▶ Excerpt
The banks behind The Shard skyscraper have given Simon Halabi 10 days to sell out his one-third holding in the project, according to a key partner in the development to build Europe's tallest building.
Sten Mortstedt, the executive chairman of CLS, a partner on the project, said: "The banks don't want to have him in. He has got an offer from a third party to buy his shares, and he must decide within 10 days whether to accept."
Mr Mortstedt would not elaborate on the motivation for the possible deal, but the Syrian-born property billionaire and his partners CLS and Sellar Property Group have long had a touchy relationship and have clashed in the past. Last year they went to court in a dispute over the size of the Halabi family trust's stake in the venture. He squabbled with Sellar again this year over management fees. That dispute was settled in arbitration.
When asked whether he would like Mr Halabi, to continue in the development of the 72-storey tower at London Bridge, Mr Morstedt said: "I prefer another partner." He declined to name the third-party bidder. The Halabi family trust declined to comment.

▶ Data lines
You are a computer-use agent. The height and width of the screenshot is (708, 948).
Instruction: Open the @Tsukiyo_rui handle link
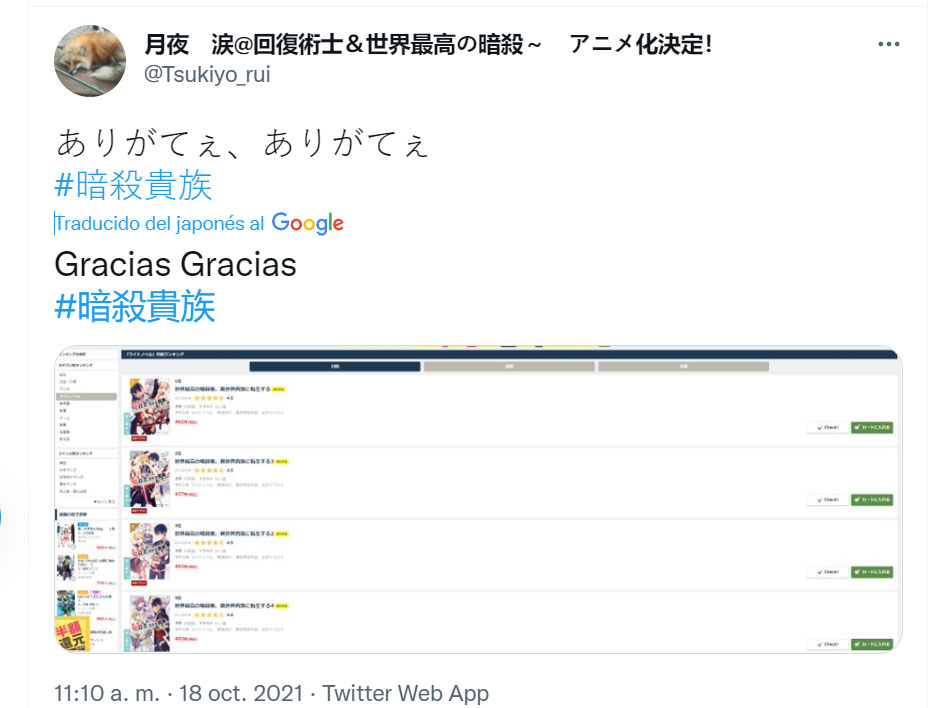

▶ To-do list
**A)** In the Shard article, what position does Sten Mortstedt hold at CLS?
**B)** Output the stretch of the Shard article from "Mr Mortstedt would" through "settled in arbitration.".
The data above has no role here.

▶ Task-by-task outputs
**A)** He is the executive chairman of CLS.

**B)**
Mr Mortstedt would not elaborate on the motivation for the possible deal, but the Syrian-born property billionaire and his partners CLS and Sellar Property Group have long had a touchy relationship and have clashed in the past. Last year they went to court in a dispute over the size of the Halabi family trust's stake in the venture. He squabbled with Sellar again this year over management fees. That dispute was settled in arbitration.